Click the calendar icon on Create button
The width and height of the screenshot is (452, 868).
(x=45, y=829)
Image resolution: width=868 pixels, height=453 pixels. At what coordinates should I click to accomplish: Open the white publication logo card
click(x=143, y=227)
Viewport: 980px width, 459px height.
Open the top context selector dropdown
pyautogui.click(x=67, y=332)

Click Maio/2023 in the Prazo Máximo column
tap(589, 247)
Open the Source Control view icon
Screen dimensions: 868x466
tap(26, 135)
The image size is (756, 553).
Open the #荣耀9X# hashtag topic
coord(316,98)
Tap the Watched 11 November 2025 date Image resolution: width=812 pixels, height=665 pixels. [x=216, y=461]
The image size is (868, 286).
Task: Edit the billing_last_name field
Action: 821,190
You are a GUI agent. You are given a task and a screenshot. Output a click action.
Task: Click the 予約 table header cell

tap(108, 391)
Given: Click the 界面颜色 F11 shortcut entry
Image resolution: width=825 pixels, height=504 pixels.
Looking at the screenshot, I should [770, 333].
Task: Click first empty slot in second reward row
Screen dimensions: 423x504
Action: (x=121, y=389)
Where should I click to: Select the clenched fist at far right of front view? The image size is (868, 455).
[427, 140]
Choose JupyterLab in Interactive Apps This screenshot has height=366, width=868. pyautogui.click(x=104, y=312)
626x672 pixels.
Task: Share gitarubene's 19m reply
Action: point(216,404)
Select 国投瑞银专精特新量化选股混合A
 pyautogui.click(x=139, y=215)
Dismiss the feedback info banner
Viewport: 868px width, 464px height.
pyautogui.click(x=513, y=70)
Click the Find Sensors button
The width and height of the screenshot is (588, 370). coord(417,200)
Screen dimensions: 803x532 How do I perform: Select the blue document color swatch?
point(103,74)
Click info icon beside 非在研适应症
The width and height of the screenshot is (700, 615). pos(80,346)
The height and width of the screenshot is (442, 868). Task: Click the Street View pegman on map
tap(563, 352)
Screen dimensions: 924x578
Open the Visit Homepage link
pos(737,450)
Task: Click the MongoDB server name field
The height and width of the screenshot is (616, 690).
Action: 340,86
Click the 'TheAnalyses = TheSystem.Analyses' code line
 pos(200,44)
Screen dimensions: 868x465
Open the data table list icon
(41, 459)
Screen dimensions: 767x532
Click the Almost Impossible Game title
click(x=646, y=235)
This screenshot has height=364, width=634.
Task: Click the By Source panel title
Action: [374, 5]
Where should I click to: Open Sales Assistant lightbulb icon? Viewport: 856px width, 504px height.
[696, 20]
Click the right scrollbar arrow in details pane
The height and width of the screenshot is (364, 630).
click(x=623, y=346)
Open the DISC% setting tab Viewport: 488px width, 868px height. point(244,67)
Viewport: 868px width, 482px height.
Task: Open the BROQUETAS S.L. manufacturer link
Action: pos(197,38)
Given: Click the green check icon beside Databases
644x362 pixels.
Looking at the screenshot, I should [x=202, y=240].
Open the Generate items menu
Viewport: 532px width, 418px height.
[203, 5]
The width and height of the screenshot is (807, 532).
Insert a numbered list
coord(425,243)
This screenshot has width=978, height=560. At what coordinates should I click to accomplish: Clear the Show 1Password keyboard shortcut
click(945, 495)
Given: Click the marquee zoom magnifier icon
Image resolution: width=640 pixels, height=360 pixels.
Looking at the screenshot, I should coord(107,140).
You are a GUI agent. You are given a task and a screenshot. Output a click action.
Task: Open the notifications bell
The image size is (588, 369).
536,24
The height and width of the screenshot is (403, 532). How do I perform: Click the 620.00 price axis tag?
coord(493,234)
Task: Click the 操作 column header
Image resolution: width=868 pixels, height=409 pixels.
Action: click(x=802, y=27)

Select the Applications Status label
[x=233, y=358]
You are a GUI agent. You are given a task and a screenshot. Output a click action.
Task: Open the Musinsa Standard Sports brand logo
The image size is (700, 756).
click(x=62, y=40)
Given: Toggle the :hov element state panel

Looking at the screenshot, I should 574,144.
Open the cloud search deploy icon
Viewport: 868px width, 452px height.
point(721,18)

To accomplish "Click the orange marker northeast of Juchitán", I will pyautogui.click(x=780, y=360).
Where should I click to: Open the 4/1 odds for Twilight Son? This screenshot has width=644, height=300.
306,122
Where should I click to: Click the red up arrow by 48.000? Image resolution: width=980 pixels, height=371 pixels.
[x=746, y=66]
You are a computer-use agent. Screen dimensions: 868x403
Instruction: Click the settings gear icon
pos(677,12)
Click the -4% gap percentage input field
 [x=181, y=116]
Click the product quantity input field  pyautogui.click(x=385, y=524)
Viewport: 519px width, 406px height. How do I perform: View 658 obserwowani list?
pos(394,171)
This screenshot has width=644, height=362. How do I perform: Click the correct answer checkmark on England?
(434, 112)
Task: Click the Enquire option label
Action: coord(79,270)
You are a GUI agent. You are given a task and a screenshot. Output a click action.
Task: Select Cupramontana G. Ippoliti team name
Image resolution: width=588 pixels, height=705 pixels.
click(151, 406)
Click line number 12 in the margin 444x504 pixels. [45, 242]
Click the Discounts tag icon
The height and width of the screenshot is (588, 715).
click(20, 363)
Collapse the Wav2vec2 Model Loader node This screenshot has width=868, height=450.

****

Brief:
I'd like the lines above from the one with "Given: Click the green" up to and including the one with "Given: Click the marquee zoom magnifier icon" copied exactly, with no other lines.

Result for this exercise:
Given: Click the green check icon beside Databases
644x362 pixels.
Looking at the screenshot, I should [x=202, y=240].
Open the Generate items menu
Viewport: 532px width, 418px height.
[203, 5]
The width and height of the screenshot is (807, 532).
Insert a numbered list
coord(425,243)
This screenshot has width=978, height=560. At what coordinates should I click to accomplish: Clear the Show 1Password keyboard shortcut
click(945, 495)
Given: Click the marquee zoom magnifier icon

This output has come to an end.